Gut, ich selbst habe natürlich nicht getanzt. Hannah Stone war das, Mitglied der Polizei in Hong Kong und schwertschwingende Protagonistin von Wanted: Dead. Genauer gesagt gehört sie der so genannten Zombie-Einheit an: ehemalige Gefangene, die als hart durchgreifender Spezialtrupp eine zweite Chance erhalten. Und durchgreifen, das tut man hier, wenn man oft mit Sturmgewehr oder Schrotflinte, meist aber mit scharfer Klinge Dutzende Bösewichte entzwei beziehungsweise vom Leben trennt.

Einen Liebesbrief an die Ära von PS2, Xbox, GameCube und Dreamcast nennen die Entwickler ihren Retro-Cyberpunk-Kracher – Entwickler, die sich mit Ninja Gaiden und Dead or Alive ihre Sporen verdient und später als Valhalla Game Studios (Devil’s Third) selbstständig gemacht haben, um vor zwei Jahren schließlich in Soleil (Valkyrie Elysium) eingegliedert zu werden. Wenn Wanted: Dead also aussieht wie ein antiker B-Movie, dann hat das System. Es kramt nämlich ganz bewusst alles Olle der Achtziger und Neunziger hervor sowie eine Art Action, wie man sie zur Jahrtausendwende kannte.
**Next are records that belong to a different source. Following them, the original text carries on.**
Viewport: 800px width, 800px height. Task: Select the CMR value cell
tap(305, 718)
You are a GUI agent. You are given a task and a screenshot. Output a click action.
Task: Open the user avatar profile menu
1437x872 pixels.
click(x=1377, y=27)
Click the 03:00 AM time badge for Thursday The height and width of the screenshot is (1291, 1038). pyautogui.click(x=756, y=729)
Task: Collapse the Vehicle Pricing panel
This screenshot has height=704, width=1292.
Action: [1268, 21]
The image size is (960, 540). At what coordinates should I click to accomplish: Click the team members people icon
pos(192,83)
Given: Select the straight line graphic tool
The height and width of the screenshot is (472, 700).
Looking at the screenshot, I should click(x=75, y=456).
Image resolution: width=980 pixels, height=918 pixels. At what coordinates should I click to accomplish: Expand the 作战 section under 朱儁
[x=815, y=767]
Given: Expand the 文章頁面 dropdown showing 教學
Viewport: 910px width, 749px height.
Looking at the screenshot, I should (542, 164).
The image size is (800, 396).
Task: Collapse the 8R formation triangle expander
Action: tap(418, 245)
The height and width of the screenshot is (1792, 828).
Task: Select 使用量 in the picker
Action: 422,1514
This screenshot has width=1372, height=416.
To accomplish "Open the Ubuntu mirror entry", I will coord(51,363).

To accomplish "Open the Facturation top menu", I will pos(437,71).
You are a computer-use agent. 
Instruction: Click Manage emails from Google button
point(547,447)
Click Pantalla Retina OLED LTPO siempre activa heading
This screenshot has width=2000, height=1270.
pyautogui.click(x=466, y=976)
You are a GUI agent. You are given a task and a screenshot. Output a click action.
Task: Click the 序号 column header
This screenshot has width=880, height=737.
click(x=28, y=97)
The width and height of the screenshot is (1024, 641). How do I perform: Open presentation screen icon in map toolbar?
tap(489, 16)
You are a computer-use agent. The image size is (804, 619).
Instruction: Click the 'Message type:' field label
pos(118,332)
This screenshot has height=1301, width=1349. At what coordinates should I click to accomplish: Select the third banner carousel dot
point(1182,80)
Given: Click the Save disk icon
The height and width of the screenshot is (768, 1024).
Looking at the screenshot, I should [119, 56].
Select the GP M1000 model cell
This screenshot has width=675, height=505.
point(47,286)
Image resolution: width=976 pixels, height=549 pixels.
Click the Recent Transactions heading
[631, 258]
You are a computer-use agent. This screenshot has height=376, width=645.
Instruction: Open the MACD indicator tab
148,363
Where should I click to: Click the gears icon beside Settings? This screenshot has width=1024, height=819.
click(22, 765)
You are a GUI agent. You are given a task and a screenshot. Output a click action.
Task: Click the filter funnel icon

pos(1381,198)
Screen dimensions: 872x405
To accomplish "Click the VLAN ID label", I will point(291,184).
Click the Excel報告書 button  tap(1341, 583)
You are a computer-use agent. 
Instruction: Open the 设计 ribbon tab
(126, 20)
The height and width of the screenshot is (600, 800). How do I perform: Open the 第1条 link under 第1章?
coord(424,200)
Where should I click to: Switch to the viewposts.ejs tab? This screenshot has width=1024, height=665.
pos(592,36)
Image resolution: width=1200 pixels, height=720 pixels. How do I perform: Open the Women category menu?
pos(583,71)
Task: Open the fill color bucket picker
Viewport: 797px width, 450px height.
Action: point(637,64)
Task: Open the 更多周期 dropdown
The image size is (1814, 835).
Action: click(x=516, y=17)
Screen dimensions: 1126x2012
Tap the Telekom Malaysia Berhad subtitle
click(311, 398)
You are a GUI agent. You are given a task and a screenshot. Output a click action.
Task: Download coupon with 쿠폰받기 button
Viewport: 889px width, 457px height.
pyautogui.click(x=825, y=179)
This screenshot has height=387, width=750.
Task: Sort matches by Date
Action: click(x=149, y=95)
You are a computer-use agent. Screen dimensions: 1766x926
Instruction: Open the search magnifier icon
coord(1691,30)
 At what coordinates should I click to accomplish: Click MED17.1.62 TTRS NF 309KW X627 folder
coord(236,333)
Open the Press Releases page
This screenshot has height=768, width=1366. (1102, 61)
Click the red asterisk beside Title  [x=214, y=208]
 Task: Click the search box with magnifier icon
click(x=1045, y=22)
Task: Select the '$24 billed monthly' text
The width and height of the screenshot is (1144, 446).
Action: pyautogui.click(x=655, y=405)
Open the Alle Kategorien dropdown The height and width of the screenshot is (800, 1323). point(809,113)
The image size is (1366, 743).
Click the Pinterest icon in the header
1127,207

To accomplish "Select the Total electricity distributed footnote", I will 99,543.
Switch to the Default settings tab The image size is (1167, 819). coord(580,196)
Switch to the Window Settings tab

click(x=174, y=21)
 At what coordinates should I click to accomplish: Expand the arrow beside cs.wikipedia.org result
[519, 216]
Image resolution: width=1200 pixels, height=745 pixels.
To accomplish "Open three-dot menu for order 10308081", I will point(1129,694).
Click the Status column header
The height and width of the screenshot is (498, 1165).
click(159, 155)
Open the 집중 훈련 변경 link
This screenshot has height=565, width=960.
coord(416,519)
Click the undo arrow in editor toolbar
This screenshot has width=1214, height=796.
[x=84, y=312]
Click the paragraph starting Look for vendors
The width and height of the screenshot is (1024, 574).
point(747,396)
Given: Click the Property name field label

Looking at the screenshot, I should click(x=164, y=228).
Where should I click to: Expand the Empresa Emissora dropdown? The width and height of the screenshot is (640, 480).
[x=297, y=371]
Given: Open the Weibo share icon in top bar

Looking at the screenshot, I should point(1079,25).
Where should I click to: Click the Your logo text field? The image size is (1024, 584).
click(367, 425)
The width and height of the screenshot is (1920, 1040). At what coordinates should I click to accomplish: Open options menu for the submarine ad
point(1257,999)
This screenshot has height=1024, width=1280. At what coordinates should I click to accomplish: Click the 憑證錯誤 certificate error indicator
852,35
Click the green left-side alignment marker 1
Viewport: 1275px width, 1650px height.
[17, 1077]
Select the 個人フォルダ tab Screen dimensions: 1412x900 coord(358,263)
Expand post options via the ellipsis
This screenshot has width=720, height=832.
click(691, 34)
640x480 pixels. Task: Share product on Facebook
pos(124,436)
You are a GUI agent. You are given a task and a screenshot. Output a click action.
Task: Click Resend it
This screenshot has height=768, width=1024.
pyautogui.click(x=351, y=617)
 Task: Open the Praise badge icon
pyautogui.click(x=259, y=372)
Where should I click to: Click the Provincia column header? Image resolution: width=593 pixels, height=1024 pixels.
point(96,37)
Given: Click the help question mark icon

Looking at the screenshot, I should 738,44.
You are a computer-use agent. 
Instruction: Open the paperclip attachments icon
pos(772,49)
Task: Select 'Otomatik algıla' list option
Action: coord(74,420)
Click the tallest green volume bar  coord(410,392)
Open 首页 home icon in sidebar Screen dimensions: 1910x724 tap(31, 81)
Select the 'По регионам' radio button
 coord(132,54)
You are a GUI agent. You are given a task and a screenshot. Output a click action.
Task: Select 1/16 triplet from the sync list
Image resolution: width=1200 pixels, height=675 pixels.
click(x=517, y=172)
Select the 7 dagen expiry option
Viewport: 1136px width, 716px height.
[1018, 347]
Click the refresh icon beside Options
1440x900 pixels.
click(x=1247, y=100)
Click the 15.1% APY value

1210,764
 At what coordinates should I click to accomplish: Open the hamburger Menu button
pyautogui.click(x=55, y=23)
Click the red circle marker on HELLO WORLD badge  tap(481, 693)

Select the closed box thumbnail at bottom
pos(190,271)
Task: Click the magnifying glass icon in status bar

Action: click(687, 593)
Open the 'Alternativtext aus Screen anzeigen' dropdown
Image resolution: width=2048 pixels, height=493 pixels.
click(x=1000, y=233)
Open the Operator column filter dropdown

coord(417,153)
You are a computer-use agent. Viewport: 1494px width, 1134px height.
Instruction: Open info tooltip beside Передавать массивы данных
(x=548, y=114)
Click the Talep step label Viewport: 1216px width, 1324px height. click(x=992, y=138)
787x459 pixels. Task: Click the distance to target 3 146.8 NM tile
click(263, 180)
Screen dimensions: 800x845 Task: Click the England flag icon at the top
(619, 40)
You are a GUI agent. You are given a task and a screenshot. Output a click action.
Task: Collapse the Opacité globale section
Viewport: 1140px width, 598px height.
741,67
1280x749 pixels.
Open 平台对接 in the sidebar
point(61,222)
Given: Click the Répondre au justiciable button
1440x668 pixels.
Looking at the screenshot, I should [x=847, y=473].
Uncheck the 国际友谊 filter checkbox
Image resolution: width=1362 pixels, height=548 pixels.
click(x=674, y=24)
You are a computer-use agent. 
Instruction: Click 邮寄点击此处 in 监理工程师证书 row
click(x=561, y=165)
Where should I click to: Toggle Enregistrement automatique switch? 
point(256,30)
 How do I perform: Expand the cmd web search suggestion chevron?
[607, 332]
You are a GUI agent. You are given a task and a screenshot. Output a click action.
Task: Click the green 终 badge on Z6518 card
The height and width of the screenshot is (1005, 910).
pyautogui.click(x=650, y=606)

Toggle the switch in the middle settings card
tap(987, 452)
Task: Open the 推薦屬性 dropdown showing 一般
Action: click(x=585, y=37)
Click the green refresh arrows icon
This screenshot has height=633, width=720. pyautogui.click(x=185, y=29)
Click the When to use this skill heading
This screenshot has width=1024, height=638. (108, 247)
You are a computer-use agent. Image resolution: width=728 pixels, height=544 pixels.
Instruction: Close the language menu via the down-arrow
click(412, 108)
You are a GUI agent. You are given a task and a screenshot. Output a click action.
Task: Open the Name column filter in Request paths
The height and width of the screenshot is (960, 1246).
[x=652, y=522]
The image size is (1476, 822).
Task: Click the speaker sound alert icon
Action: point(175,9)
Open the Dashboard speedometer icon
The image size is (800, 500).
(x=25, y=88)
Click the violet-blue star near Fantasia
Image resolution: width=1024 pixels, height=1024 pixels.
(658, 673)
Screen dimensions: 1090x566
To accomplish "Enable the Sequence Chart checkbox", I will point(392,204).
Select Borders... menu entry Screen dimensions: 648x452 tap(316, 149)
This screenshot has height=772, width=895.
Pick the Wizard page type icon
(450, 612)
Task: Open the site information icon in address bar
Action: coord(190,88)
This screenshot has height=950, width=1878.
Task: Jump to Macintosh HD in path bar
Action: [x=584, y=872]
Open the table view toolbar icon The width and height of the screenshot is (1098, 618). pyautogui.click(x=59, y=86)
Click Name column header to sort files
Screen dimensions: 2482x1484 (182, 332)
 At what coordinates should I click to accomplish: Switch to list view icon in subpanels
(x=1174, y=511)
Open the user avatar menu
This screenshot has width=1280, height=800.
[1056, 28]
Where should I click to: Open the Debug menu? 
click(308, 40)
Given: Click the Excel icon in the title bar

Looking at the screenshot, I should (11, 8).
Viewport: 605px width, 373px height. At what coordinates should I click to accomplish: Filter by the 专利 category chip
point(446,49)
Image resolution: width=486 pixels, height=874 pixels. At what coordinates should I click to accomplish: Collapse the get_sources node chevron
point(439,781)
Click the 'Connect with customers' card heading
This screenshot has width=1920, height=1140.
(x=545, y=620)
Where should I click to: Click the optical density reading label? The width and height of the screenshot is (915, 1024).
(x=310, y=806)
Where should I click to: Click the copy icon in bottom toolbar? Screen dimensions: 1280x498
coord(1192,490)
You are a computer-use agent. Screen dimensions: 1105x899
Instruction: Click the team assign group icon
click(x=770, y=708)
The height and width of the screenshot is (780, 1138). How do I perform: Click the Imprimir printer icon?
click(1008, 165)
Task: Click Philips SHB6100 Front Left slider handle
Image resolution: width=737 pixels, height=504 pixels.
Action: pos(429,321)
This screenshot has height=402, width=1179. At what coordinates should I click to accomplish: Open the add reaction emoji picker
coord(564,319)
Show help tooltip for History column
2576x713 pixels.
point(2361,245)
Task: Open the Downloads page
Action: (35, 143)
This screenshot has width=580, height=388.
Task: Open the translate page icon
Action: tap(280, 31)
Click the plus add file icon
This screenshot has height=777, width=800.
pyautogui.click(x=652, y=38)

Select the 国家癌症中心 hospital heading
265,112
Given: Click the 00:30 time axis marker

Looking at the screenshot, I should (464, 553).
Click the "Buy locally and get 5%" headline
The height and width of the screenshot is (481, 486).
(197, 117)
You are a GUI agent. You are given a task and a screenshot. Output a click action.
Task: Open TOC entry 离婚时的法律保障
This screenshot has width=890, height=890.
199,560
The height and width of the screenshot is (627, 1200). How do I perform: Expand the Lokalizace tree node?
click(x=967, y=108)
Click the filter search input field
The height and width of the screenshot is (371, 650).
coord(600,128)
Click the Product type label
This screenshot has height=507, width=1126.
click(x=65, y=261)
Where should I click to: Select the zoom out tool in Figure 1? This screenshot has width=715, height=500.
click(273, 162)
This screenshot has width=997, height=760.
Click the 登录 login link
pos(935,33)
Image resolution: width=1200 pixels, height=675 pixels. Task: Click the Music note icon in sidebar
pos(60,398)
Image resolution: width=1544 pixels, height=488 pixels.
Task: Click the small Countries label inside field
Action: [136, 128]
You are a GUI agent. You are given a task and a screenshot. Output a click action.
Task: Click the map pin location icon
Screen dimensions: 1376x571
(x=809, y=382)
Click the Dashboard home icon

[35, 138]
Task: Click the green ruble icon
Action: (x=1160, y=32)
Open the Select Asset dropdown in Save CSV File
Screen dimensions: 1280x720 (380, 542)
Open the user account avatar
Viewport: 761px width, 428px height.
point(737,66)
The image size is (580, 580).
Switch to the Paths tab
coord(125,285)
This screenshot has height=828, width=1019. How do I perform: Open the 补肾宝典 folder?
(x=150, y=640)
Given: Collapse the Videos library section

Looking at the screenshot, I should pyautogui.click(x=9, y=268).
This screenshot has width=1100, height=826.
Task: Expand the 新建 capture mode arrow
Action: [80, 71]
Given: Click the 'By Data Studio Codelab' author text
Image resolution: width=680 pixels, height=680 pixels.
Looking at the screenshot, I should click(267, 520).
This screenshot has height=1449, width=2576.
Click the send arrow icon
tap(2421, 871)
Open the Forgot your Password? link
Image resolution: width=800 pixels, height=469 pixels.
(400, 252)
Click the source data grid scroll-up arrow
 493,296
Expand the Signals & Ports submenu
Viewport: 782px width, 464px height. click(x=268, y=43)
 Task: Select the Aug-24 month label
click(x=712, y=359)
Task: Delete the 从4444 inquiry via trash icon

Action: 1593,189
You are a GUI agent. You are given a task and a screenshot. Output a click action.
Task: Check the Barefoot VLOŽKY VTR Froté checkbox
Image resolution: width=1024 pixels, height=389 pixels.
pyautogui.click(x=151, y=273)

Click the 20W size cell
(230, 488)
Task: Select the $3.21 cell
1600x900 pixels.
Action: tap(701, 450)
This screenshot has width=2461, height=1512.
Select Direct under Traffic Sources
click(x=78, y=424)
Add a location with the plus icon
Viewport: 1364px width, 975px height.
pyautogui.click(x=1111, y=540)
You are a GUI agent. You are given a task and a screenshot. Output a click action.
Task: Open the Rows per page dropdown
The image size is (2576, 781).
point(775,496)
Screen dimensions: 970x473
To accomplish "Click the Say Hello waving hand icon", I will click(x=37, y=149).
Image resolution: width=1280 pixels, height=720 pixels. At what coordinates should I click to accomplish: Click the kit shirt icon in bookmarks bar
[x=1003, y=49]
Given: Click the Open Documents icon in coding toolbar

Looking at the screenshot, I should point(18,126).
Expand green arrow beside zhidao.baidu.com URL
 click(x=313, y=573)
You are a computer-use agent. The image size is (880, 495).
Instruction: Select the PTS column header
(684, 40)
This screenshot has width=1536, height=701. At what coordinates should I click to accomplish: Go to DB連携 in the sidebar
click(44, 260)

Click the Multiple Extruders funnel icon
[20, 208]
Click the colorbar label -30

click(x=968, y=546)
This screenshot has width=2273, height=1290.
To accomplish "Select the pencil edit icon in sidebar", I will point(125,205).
Zunächst mal ist Wanted: Dead ein recht gewöhnliches Actionspiel, in dem Fern- und Nahkampf allerdings nahtlos zusammenkommen. Meist wird Hannah dabei von ihren Begleitern tatkräftig unterstützt. (Wanted: Dead - Test (PC))

Und meine Güte, ist das ein Spaß! Denn wenn Hannah nicht gerade auf Mission ist, streift sie in aller Ruhe durchs Polizei-Hauptquartier, wo Kollegen Phrasen dreschen wie: „Es ist nicht leicht, am Empfang zu arbeiten!“ und ihr der klassisch cholerische Boss lautstark die Leviten liest. An der Jukebox hat man die Wahl aus Covern diverser Songs von KISS oder Donna Summer, gesungen von Quiet-Darstellerin Stefani Joosten, während man in einem Rhythmusspiel das Nudelessen übt, am Spielautomaten ein verkapptes R-Type zockt und sich am Greifautomaten Plüschtiere angelt. Als ich den mehrmals getreten habe (weil’s geht), ist eine der Figuren sogar von selbst schon in die Auslage gefallen. Was will man denn bitte mehr?

Wanted: Dead versprüht ein anachronistisches Flair, das ich unglaublich charmant finde. Dabei bin ich mir bis jetzt noch nicht sicher, ob die monoton aufgesagten Texte aller Charaktere einschließlich Hannah selbst mit voller Absicht oder nur aus Versehen so rezitiert wurden. Die Filmszenen enthalten jedenfalls diese altmodische Sperrigkeit, bei der Charaktere gefühlt nie direkt aufeinander reagieren, sondern immer so klingen, als ob sie ihre Zeilen in voneinander getrennten Räumen aufsagen.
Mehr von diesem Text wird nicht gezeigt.